§ Task prompt: Switch "icon" to "button" wherever it appears in the items below, leave every other word unchanged, and omit the pictures from your answer.

§ Available records:
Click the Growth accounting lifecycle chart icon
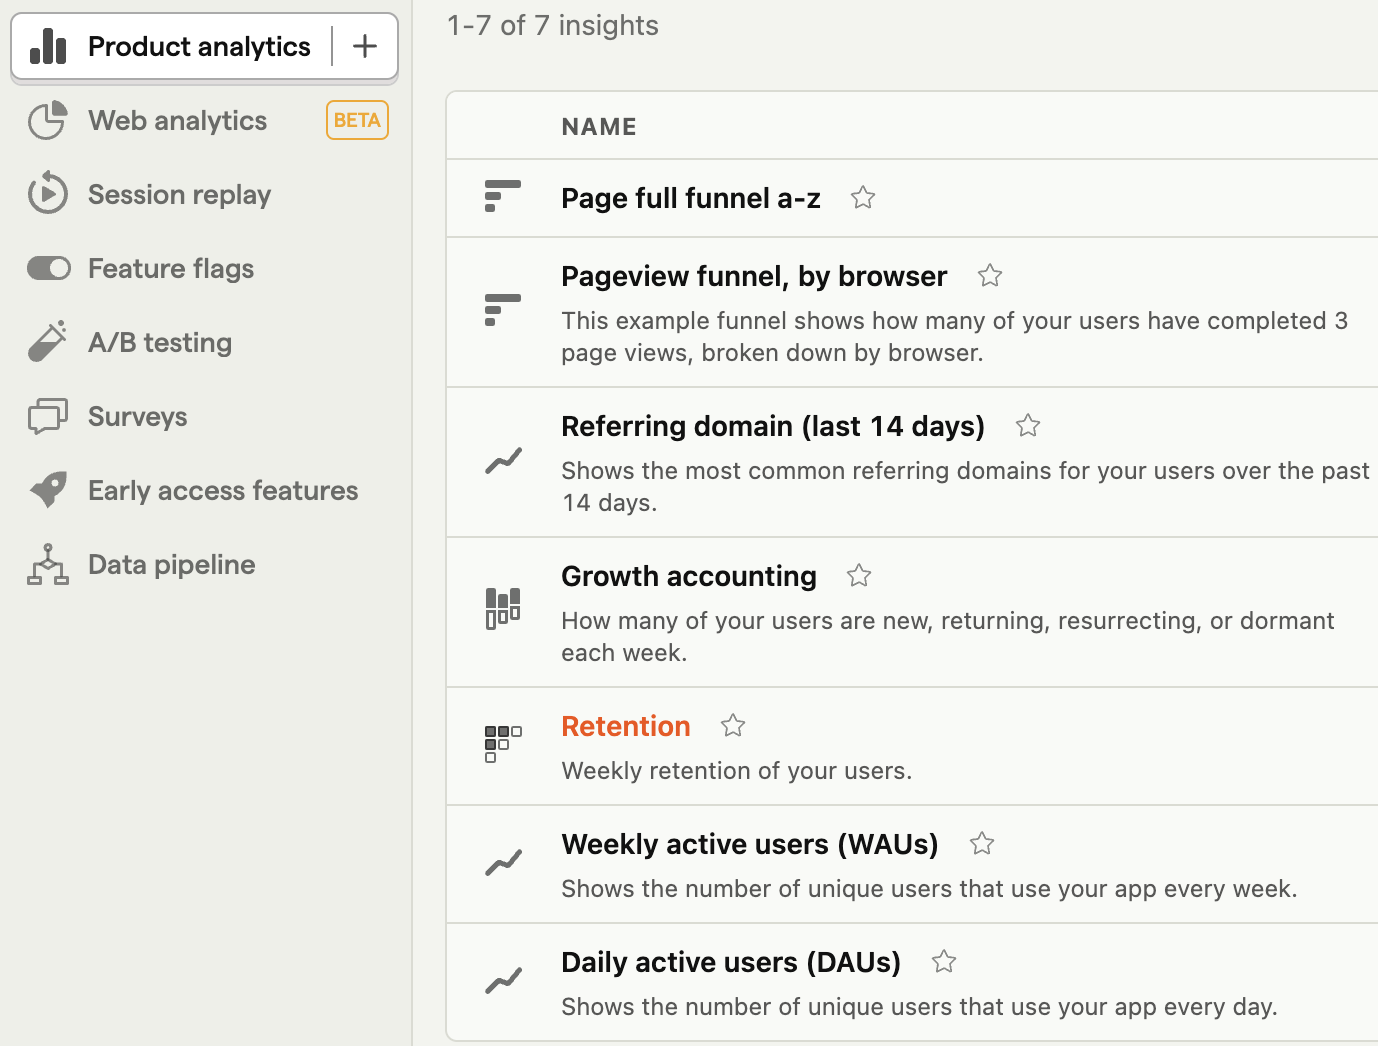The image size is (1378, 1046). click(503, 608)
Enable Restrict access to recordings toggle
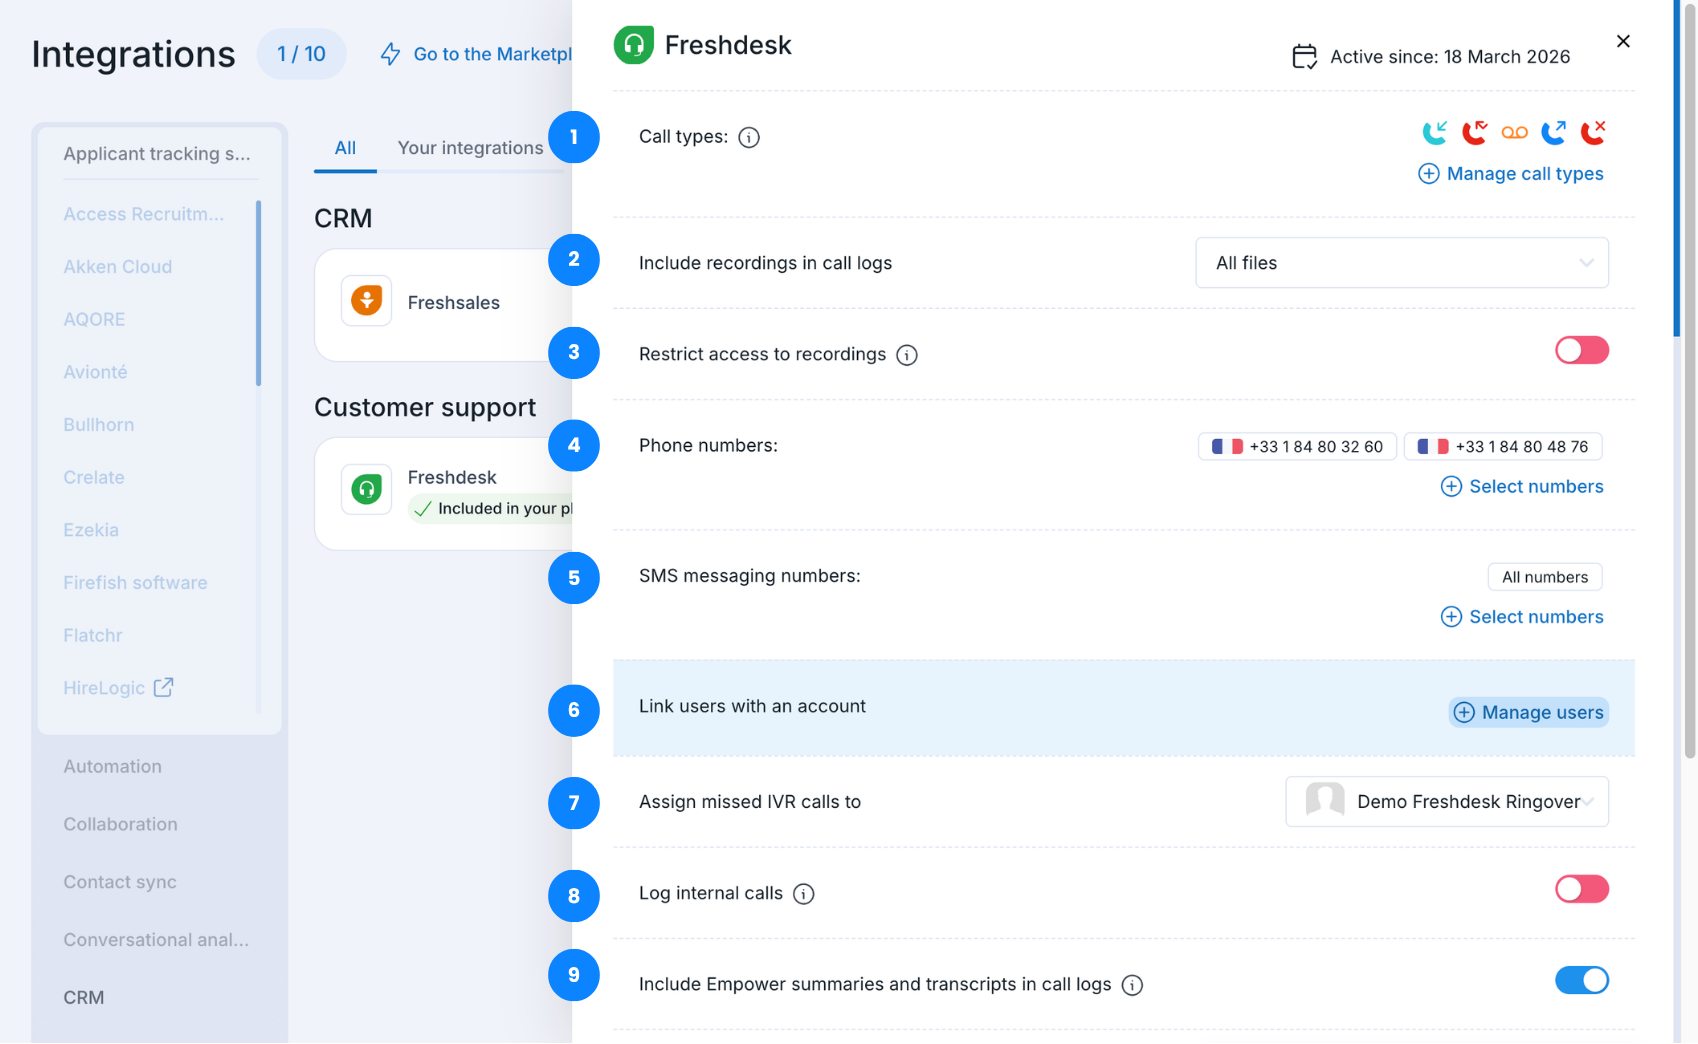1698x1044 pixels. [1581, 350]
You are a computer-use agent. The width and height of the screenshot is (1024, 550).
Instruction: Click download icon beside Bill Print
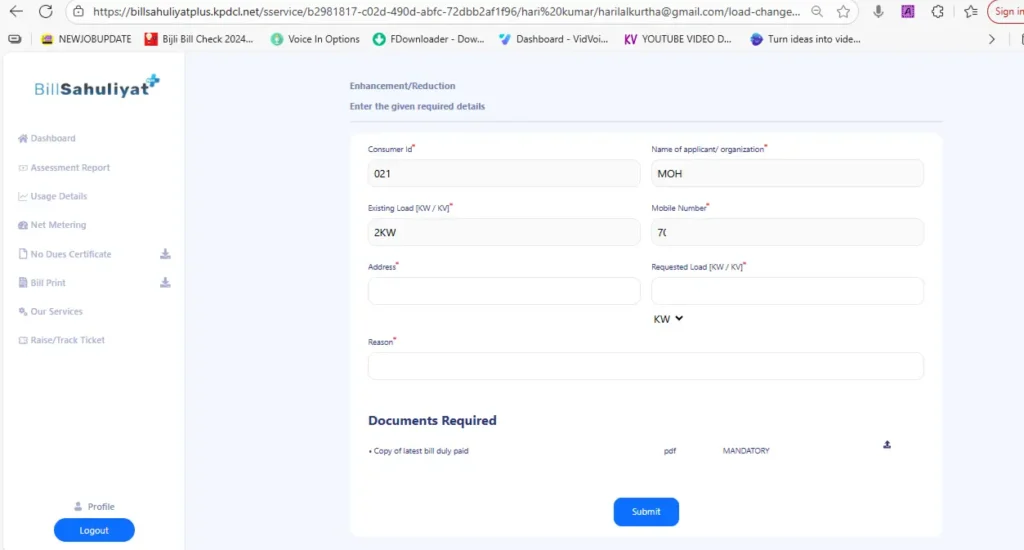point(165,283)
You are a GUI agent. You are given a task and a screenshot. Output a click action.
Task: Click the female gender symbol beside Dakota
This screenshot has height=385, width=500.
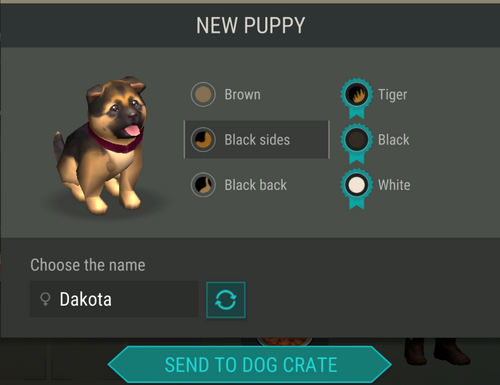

§ Response:
Click the Growth accounting lifecycle chart button
The image size is (1378, 1046). click(503, 608)
Enable Restrict access to recordings toggle
1698x1044 pixels. [1581, 350]
You are a computer-use agent. The width and height of the screenshot is (1024, 550).
Instruction: Click download button beside Bill Print
point(165,283)
You are a GUI agent. You are given a task and a screenshot. Output a click action.
Task: Click the female gender symbol beside Dakota
This screenshot has height=385, width=500.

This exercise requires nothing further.